The editor opens in a new window.
On the welcome dialog, click Notebook.
Enter the notebook details:

File Name - Name the notebook VCF_Filtering.
Kernel - This is the “computational engine” that executes the code contained in a notebook. Select Python 2.

Click Create.
Your notebook is now ready. You can start entering the code and the additional text.
In the first cell paste the following code:

import pandas as pd

Click on the toolbar. This executes the current cell and creates a new one below.
Click Code on the toolbar and select Markdown from the dropdown list. This changes the cell type to Markdown, so we can add a title.
Paste the following text into the cell:

# Constants and Functions

Click .
Paste the following code into the next cell:

vcf_column_names = ["CHROM", "POS", "ID", "REF", "ALT", "QUAL", "FILTER", "INFO", "FORMAT", "NORMAL", "TUMOR"]
 
def read_vcf_df(vcf_path, vcf_column_names):
    return pd.read_csv(vcf_path, comment="#", header=None, names = vcf_column_names , sep="\t")
 
def ad_dp_calc(x):       
    ref = x[0]
    alts = x[1].split(',')
    gt = x[2].split(':')
    if len(gt) == 1:
        return 0
    dp = float(gt[0].replace(",","."))
    a = float(gt[4].replace(",","."))
    c = float(gt[5].replace(",","."))
    g = float(gt[6].replace(",","."))
    t = float(gt[7].replace(",","."))
    ad = 0
    for alt in alts:
        if alt == "A":
            ad += a
        elif alt == "C":
            ad += c
        elif alt == "G":
            ad += g
        elif alt == "T":
            ad += t
    return float(ad) / (dp + len(alts))
 
def read_vcf_header(file_name):
    header = ""
    with open(file_name) as f:
        for line in f:
            if line[0] == "#":
                header += line
            else:
                break
    return header

Click .
Change the type of the blank cell to markdown and paste the following text:

# AD/DP VCF Filtering Description
 
We are **filtering VCF files** based on the alternative allele read depth (**AD**) and the read depth (**DP**) ratio.
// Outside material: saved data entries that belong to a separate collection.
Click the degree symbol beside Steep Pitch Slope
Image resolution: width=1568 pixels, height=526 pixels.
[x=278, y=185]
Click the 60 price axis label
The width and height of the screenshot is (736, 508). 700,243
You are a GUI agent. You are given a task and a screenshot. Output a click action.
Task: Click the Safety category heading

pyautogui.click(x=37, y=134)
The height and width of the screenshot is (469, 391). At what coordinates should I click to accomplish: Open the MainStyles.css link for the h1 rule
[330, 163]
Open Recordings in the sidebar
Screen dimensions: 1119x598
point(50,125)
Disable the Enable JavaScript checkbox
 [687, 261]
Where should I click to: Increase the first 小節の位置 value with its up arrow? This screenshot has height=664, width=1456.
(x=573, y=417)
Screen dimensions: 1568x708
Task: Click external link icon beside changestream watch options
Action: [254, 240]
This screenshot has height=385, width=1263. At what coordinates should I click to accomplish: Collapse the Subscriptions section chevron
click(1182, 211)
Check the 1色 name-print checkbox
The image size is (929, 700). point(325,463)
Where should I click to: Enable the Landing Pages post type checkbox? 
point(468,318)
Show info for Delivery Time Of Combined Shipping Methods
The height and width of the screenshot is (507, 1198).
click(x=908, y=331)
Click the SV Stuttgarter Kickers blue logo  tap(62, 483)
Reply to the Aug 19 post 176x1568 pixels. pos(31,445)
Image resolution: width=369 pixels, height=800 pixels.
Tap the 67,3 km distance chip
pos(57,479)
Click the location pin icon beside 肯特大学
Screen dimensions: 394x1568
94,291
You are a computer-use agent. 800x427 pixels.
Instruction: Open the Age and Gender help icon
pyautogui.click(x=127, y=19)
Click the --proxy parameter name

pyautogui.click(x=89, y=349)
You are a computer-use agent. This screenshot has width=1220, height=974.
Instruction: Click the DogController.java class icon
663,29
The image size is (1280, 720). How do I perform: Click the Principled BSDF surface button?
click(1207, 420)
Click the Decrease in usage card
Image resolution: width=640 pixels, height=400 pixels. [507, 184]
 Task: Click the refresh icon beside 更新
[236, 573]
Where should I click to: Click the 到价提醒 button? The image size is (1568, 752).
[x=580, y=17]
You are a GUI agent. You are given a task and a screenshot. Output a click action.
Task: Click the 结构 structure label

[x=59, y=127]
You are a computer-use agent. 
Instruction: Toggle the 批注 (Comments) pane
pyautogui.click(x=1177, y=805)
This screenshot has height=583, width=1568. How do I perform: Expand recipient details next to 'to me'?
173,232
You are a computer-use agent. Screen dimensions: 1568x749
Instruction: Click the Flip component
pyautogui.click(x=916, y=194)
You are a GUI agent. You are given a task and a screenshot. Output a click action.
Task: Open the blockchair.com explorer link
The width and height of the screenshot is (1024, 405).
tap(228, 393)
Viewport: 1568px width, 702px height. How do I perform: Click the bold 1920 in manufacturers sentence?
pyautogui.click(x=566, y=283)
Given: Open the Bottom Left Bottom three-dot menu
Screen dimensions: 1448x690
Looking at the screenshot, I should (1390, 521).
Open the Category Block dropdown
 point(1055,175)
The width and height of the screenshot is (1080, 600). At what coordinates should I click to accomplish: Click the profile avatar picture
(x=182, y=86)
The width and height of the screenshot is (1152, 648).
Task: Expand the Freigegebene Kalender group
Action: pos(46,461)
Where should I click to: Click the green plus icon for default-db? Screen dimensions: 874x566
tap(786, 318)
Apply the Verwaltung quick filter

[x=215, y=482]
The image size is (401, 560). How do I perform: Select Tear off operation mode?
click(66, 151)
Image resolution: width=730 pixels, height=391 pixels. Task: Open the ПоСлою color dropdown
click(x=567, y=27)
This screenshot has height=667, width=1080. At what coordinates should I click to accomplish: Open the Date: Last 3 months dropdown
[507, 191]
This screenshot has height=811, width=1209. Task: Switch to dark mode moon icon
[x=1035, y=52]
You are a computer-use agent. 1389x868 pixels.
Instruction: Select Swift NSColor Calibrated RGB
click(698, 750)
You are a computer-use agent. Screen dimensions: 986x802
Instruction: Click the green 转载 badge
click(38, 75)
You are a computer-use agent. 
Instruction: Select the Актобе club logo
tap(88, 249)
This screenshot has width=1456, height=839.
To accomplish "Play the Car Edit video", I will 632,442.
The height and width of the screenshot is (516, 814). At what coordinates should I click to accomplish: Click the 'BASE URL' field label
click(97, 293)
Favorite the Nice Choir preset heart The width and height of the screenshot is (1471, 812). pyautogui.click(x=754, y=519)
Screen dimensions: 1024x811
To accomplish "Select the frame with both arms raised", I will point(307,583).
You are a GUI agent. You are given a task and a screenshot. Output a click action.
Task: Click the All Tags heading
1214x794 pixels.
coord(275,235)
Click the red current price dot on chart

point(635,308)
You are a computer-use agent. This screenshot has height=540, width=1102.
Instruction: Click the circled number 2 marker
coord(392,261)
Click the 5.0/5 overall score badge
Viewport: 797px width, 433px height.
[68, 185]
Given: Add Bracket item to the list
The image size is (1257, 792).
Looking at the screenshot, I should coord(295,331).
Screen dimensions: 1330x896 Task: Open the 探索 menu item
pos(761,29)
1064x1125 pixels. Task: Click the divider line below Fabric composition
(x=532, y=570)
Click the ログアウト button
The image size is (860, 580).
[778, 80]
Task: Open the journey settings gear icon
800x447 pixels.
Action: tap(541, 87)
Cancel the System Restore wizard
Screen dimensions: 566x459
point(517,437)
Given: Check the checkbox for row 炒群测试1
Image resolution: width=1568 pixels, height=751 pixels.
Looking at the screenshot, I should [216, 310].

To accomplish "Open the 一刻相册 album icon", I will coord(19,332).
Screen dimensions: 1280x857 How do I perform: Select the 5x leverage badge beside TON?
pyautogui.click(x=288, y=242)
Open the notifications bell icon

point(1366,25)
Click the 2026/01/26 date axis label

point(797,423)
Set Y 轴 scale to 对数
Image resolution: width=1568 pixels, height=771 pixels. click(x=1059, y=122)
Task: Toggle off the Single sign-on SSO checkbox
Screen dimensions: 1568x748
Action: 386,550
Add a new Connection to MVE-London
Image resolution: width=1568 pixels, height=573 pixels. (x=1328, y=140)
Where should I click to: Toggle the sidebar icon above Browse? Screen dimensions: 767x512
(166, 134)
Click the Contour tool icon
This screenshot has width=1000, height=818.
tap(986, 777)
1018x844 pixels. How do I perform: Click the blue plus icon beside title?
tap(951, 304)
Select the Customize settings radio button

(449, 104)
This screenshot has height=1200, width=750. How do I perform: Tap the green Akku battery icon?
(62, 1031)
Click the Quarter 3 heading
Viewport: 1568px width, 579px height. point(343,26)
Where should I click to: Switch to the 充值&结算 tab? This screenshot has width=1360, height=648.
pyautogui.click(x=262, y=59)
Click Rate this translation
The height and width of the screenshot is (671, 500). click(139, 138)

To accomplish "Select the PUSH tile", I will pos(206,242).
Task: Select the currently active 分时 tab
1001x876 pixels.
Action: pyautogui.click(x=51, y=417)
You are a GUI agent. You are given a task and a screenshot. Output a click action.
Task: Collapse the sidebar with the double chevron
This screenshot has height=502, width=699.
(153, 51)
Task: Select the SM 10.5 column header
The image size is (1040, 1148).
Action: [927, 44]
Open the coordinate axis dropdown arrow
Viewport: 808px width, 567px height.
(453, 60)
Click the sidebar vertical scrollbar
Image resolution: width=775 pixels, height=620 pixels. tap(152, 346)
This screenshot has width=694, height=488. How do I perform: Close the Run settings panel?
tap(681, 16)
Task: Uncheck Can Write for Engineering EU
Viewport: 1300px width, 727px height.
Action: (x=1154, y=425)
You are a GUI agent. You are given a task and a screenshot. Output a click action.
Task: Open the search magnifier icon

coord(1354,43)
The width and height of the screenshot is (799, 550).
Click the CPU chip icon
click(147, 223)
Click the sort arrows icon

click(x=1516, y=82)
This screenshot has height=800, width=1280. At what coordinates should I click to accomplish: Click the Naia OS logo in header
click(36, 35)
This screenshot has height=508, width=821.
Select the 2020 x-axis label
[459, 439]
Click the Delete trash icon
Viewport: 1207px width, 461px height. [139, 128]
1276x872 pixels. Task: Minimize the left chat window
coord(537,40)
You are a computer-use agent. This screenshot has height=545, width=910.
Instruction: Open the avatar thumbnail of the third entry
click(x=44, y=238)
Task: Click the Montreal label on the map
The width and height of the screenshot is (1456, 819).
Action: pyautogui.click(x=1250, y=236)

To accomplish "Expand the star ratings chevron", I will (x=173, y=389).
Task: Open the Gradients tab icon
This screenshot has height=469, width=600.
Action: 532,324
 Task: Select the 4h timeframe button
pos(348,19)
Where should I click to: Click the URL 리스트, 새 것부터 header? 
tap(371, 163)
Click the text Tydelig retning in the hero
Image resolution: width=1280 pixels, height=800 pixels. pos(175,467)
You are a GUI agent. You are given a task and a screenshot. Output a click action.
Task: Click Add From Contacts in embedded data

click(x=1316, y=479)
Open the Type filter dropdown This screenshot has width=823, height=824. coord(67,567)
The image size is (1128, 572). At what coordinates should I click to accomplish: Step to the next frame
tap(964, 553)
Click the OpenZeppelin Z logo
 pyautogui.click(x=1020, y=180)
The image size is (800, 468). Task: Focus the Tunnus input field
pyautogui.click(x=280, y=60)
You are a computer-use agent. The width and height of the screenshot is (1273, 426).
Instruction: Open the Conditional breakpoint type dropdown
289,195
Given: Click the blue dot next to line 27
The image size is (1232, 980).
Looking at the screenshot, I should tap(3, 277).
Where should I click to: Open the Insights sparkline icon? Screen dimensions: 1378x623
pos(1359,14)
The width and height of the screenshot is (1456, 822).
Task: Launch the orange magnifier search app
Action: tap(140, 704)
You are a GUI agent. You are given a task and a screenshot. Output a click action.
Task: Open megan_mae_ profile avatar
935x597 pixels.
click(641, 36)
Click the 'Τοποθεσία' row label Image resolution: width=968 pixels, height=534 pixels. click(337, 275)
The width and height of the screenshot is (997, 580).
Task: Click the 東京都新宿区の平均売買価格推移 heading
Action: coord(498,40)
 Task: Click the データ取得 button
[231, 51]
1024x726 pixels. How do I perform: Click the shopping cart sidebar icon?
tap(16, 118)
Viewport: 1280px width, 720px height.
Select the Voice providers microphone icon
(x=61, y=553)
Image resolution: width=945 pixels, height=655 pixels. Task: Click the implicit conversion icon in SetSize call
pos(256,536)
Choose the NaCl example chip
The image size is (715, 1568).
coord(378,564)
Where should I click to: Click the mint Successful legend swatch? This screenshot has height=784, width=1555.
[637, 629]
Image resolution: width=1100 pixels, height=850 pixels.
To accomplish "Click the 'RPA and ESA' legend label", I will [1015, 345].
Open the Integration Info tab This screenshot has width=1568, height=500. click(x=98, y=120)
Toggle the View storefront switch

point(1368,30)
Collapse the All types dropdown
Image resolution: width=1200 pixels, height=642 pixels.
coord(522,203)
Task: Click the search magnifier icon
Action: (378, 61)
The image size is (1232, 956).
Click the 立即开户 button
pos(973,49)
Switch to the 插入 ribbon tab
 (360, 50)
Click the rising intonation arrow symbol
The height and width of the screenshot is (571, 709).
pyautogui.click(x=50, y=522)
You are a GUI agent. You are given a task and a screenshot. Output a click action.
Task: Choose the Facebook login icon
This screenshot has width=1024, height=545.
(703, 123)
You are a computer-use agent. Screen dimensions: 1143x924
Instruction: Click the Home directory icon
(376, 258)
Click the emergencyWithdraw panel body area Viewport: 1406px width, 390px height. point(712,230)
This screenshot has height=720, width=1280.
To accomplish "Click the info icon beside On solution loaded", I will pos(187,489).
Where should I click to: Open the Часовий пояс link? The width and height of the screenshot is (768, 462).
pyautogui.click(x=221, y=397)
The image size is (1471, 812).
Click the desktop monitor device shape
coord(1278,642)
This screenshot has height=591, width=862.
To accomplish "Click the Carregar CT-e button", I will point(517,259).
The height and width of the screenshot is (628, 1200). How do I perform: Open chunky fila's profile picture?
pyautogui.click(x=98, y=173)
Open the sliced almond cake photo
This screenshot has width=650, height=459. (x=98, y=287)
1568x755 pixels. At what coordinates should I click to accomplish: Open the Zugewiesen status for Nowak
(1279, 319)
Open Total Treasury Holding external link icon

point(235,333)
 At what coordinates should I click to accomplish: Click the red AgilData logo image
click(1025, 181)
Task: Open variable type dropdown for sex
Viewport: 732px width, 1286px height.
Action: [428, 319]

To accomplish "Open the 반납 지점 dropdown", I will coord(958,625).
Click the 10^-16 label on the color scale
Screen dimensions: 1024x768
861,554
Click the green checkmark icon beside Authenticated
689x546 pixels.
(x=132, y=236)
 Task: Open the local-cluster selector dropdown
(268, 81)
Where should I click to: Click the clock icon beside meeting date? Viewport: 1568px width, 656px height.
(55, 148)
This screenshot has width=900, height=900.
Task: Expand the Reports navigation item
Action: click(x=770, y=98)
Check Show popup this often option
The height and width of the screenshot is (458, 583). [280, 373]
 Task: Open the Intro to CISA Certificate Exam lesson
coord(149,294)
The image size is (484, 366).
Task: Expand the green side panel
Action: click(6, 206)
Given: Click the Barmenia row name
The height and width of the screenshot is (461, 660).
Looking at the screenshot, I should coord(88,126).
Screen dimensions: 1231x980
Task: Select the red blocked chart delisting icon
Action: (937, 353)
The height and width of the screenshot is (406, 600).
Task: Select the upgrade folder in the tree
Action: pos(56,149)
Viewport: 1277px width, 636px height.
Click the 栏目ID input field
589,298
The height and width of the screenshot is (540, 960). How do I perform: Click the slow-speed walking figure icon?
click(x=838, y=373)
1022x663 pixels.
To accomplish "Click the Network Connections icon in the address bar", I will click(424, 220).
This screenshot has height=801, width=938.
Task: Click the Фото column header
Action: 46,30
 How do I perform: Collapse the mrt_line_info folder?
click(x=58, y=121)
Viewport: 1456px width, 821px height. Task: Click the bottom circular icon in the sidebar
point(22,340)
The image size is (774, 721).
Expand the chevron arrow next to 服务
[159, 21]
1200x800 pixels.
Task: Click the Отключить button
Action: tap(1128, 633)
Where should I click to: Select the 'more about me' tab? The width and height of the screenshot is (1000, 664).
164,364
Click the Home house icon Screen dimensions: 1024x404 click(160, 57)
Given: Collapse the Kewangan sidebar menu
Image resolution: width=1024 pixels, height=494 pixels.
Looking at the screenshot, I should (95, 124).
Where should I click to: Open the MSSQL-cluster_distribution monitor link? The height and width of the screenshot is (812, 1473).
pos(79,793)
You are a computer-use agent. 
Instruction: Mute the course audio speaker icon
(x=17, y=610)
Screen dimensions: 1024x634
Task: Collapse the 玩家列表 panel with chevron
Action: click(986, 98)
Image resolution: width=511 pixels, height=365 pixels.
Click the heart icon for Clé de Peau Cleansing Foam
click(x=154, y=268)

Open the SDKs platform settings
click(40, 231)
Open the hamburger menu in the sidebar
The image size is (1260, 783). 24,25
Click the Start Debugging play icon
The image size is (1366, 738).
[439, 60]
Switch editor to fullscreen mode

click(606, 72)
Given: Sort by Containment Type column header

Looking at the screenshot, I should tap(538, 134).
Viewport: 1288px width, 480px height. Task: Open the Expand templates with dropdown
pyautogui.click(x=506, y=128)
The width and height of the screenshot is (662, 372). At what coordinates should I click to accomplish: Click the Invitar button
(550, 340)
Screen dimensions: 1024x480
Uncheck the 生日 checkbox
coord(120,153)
We are discarding all the variants that don't pass the criteria of **AD/DP > 0.15**.

Click .
Change the type of the blank cell to markdown and paste the following text:

# VCF Filtering

Click .
Paste the following code:

vcf_name = "PATH_TO_VCF_FILE"
vcf = read_vcf_df(vcf_name, vcf_column_names)
title_name = "Distribution of AD/DP Ratios for FPs SNVs GRAL"
vcf["AD_DP"] = vcf[["REF","ALT","TUMOR"]].apply(lambda x: ad_dp_calc(x), axis=1)
vcf = vcf[vcf["AD_DP"] >= 0.15 ]
del vcf["AD_DP"]
header = read_vcf_header(vcf_name)
with open("REALIGNED_TUMOR.bam.filtered.vcf","w") as f:
    f.write(header)
    vcf.to_csv(f, sep="\t", header=False, index=False )

On line 1 above, there is a placeholder named PATH_TO_VCF_FILE that we need to replace with the actual path to the uploaded file:

a. Open the Project Files tab.
b. Click TEST.bam.vcf. This will copy the file path to the clipboard.
c. Paste the copied path instead of PATH_TO_VCF_FILE on line 1 of the code block above, making sure to keep the quotation marks.
17. Click .
The analysis now executes. A new file named REALIGNED_TUMOR.bam.filtered.vcf is created and you can see it under the Files tab in the analysis editor.